## Seitenauszug:
↓↓↓

Simon Horn (25) hat’s geschafft. Der Chemielaborant sitzt in der Chemischen Fabrik Budenheim bei Mainz fest im Sattel. Sein Weg zum Job verlief über Umwege: Nach dem Abi studierte er zunächst zwei Jahre Chemie in Mainz. Dann zog er die Reißleine und stieg als Azubi bei Budenheim ein.
So wie Horn geht es jährlich rund 100.000 Hochschülern bundesweit: Fast jeder Dritte bricht in der Frühphase sein Studium ab, so eine Studie des Deutschen Zentrums für Hochschul- und Wissenschaftsforschung. Rheinland-Pfalz bildet da keine Ausnahme. Auch hier stieg die Zahl der Aussteiger an Unis, Fachhochschulen, Verwaltungshochschulen und kirchlichen Hochschulen, 2017 lag die Zahl bei 19.607 Frauen und Männern.
Zu wenig Praxis, zu hohe Leistungsanforderung
Knapp die Hälfte aller Abbrecher verlässt in den ersten beiden Semestern die Hochschule, weitere 29 Prozent im dritten oder vierten Semester. Betroffen sind besonders mathematisch-naturwissenschaftliche Studiengänge mit Quoten von 39 Prozent an Universitäten und 42 Prozent an Fachhochschulen. Grund für den Sinneswandel sind meist unbewältigte Leistungsanforderungen (30 Prozent), mangelnde Motivation (17 Prozent) und der Wunsch nach mehr Praxis (15 Prozent).

↑↑↑

## Aufgabe 1:
Welche Gründe für den Sinneswandel der Studienabbrecher nennt der Seitenauszug, und mit welchen Anteilen?

## Verwendete Datensätze:
↓↓↓

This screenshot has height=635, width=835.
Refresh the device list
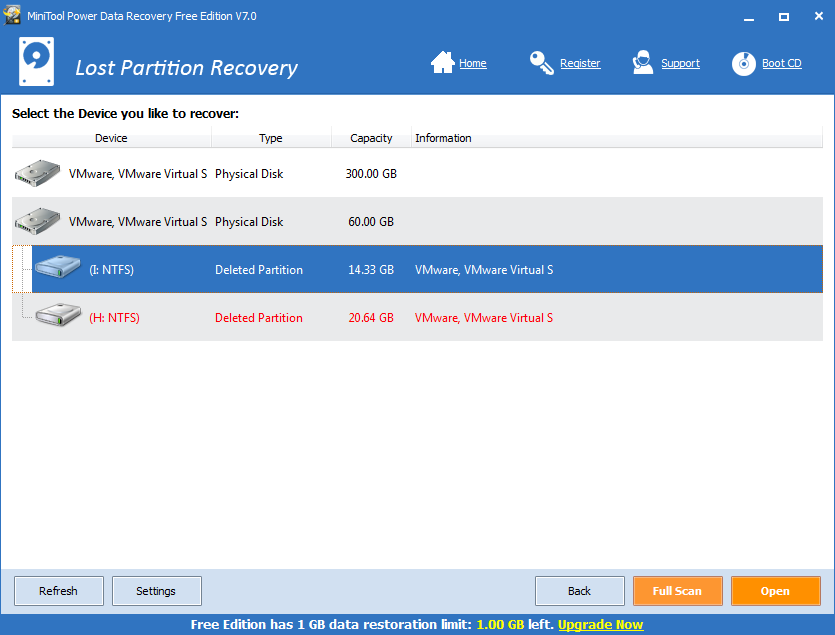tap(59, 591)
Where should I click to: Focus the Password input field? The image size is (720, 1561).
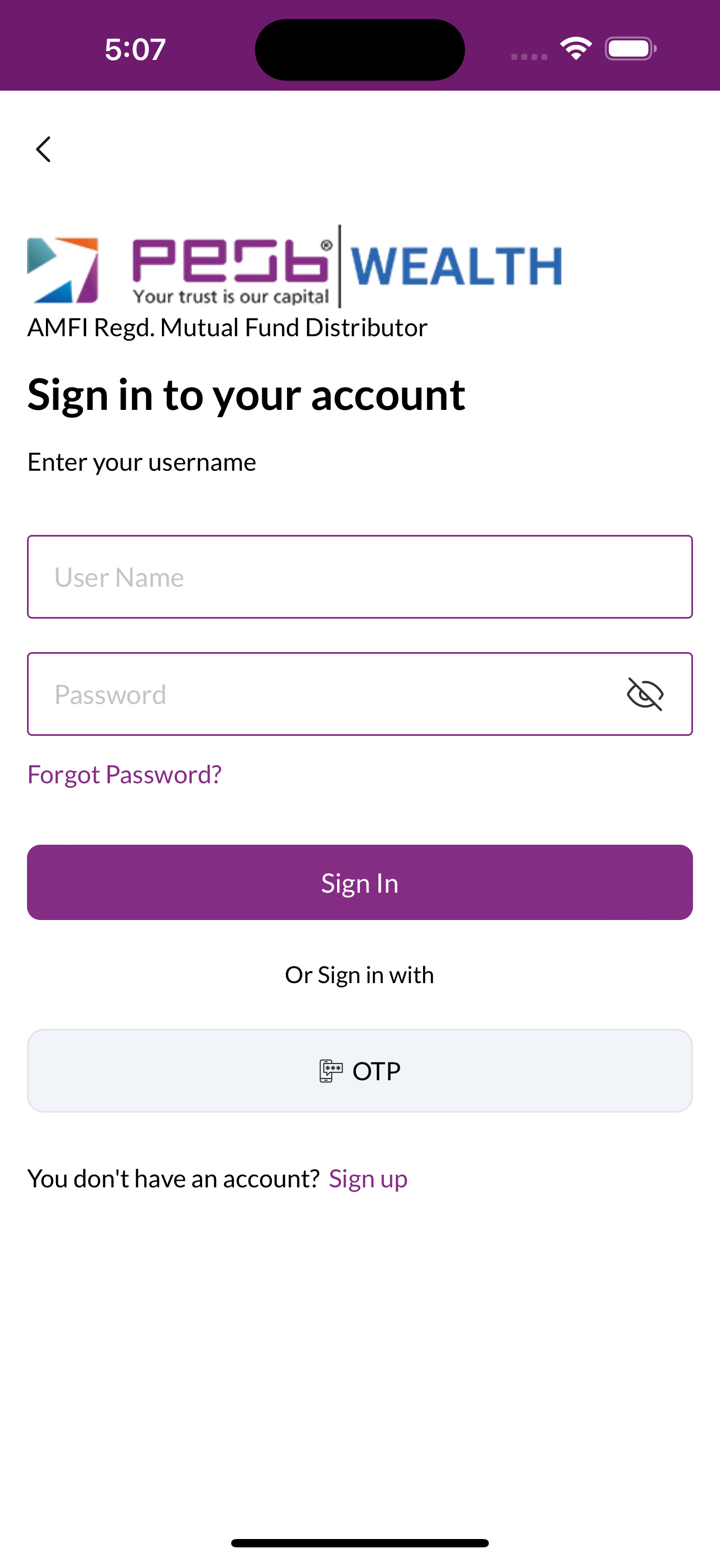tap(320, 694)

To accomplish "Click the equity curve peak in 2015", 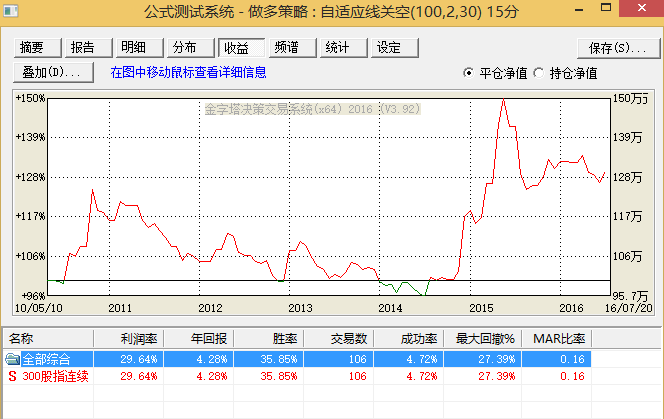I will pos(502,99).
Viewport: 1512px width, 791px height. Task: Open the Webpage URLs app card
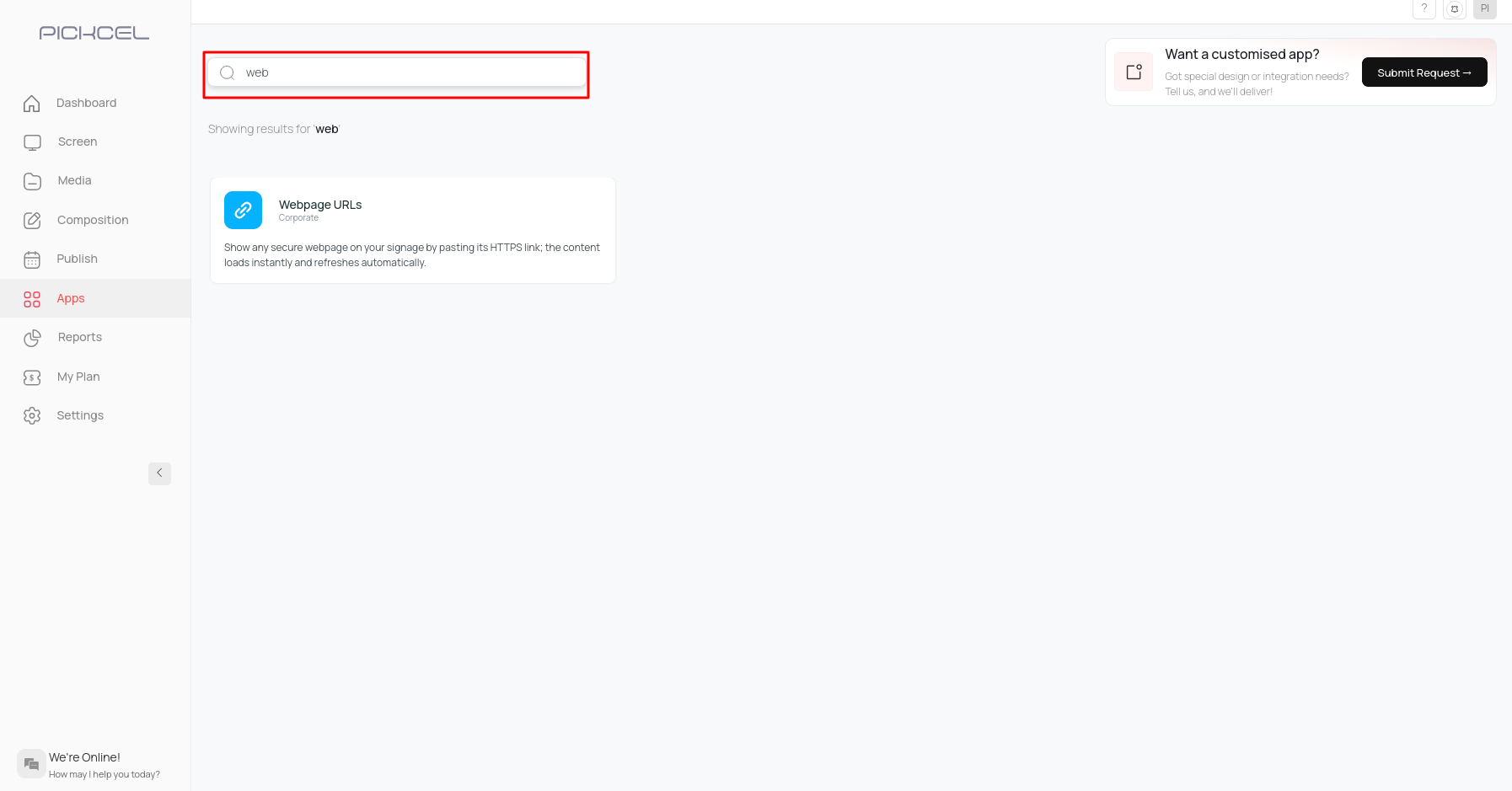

↑↑↑
↓↓↓

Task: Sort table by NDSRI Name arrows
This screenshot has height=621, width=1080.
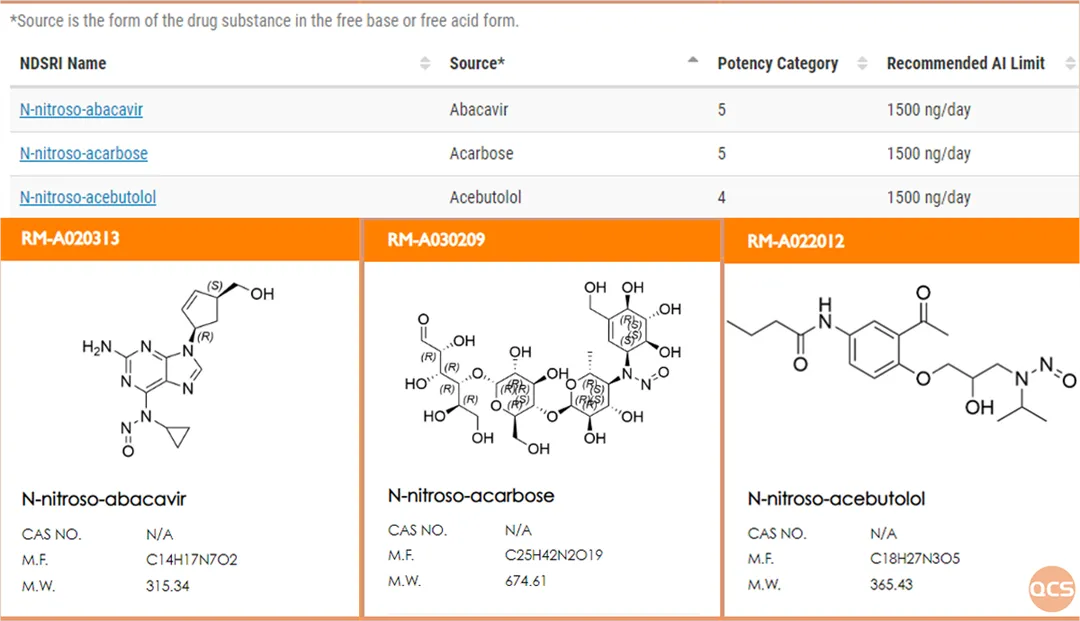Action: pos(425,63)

↑↑↑
↓↓↓

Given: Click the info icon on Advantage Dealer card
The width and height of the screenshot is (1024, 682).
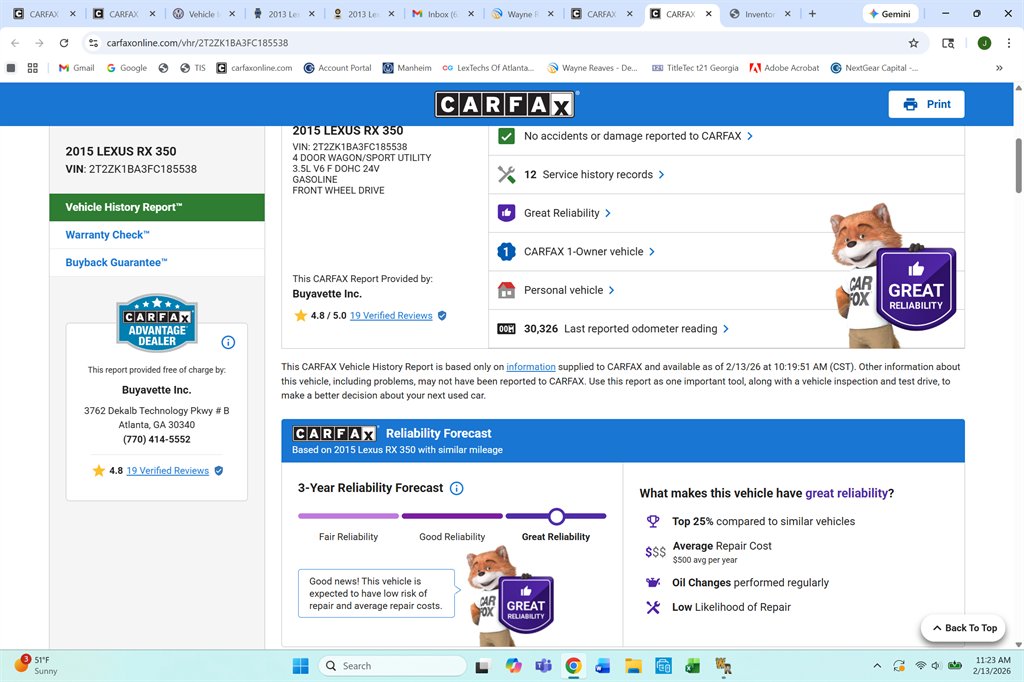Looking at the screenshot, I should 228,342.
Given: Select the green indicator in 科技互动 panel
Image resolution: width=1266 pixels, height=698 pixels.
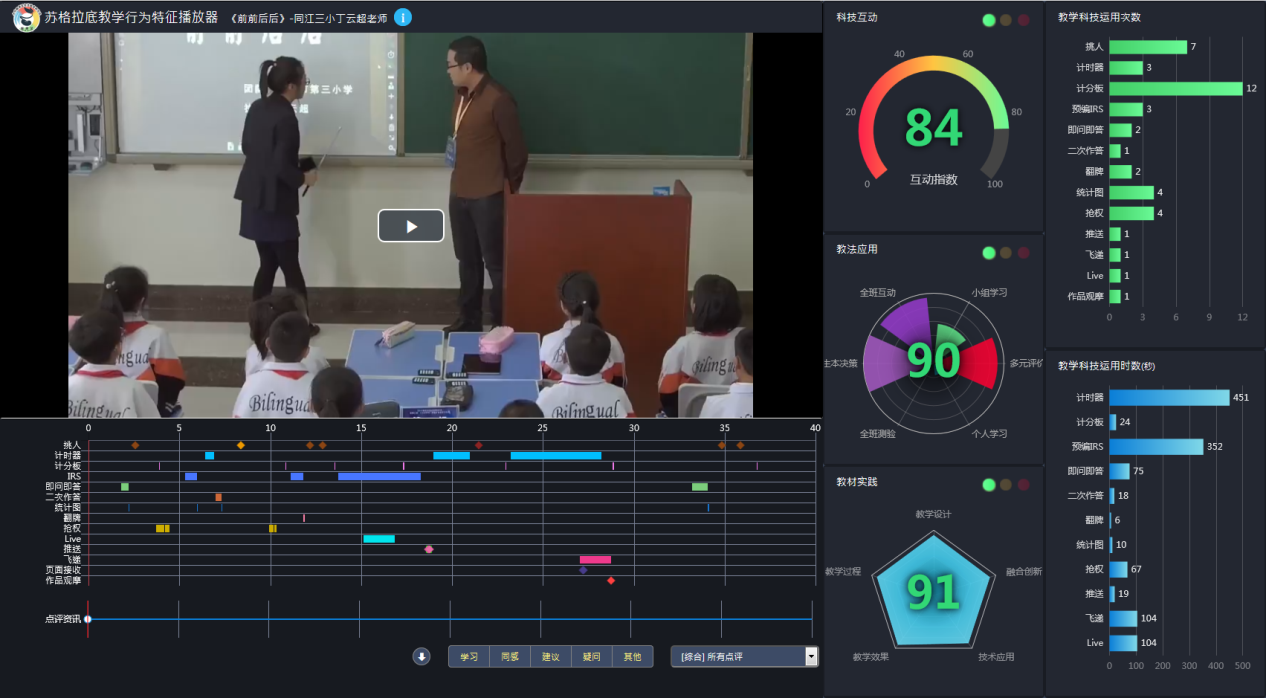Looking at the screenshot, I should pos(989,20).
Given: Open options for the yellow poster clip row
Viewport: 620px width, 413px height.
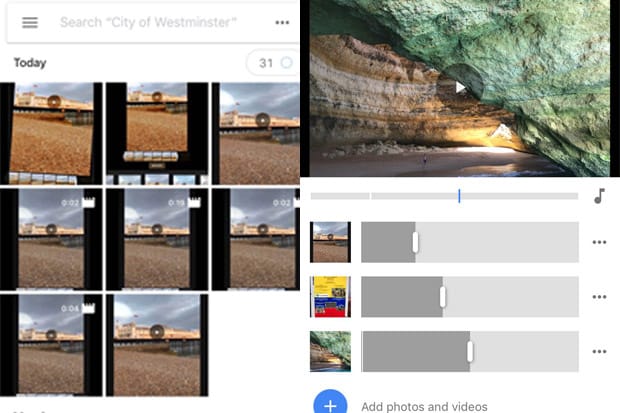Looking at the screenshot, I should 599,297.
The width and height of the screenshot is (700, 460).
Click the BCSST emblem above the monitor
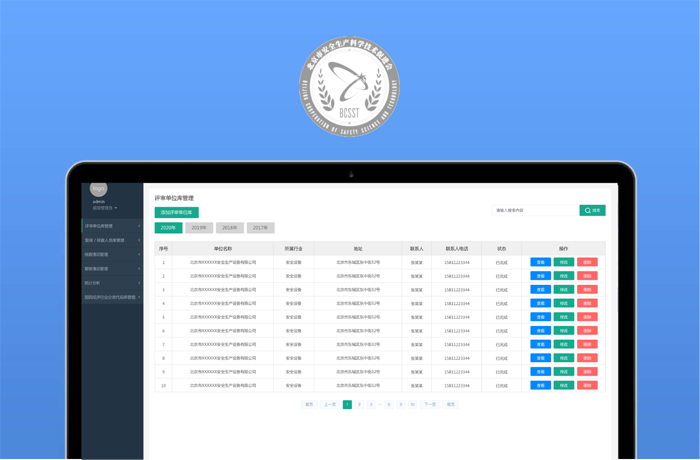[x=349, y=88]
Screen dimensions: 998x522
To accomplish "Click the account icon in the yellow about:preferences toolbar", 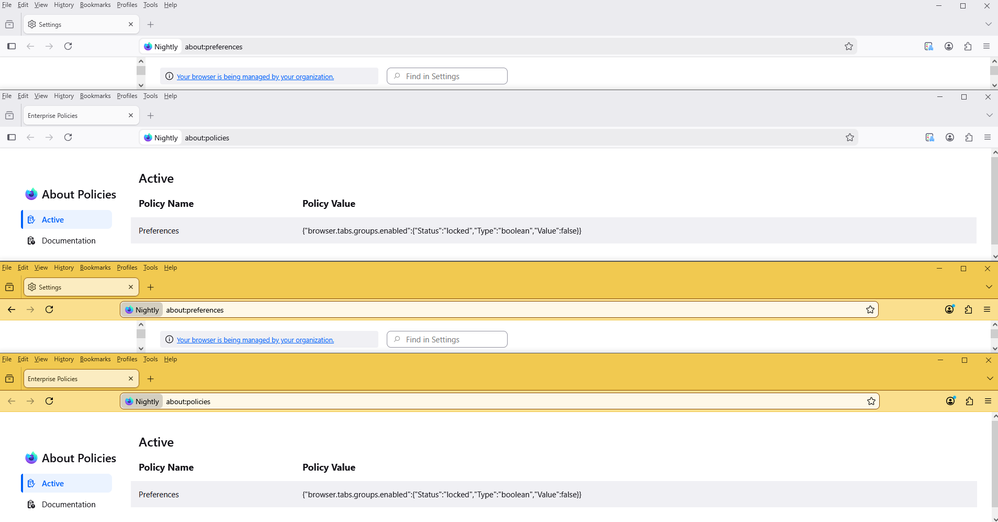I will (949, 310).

↑↑↑

## Aufgabe 2:
Überarbeite in den Datensätzen die Zeilen von der Zeile mit „Given: Select the“ bis zur Zeile mit „Looking at the screenshot, I should 599,297.“. Ersetze dabei „green“ durch „blue“, ändere sonst nichts und lass die Bilder weg.

## Vollständige Ausgabe 1:
Meist sind es unbewältigte Leistungsanforderungen (30 Prozent). Dazu kommen mangelnde Motivation (17 Prozent) und der Wunsch nach mehr Praxis (15 Prozent).

## Vollständige Ausgabe 2:
Given: Select the blue indicator in 科技互动 panel
Image resolution: width=1266 pixels, height=698 pixels.
Looking at the screenshot, I should pos(989,20).
Given: Open options for the yellow poster clip row
Viewport: 620px width, 413px height.
Looking at the screenshot, I should 599,297.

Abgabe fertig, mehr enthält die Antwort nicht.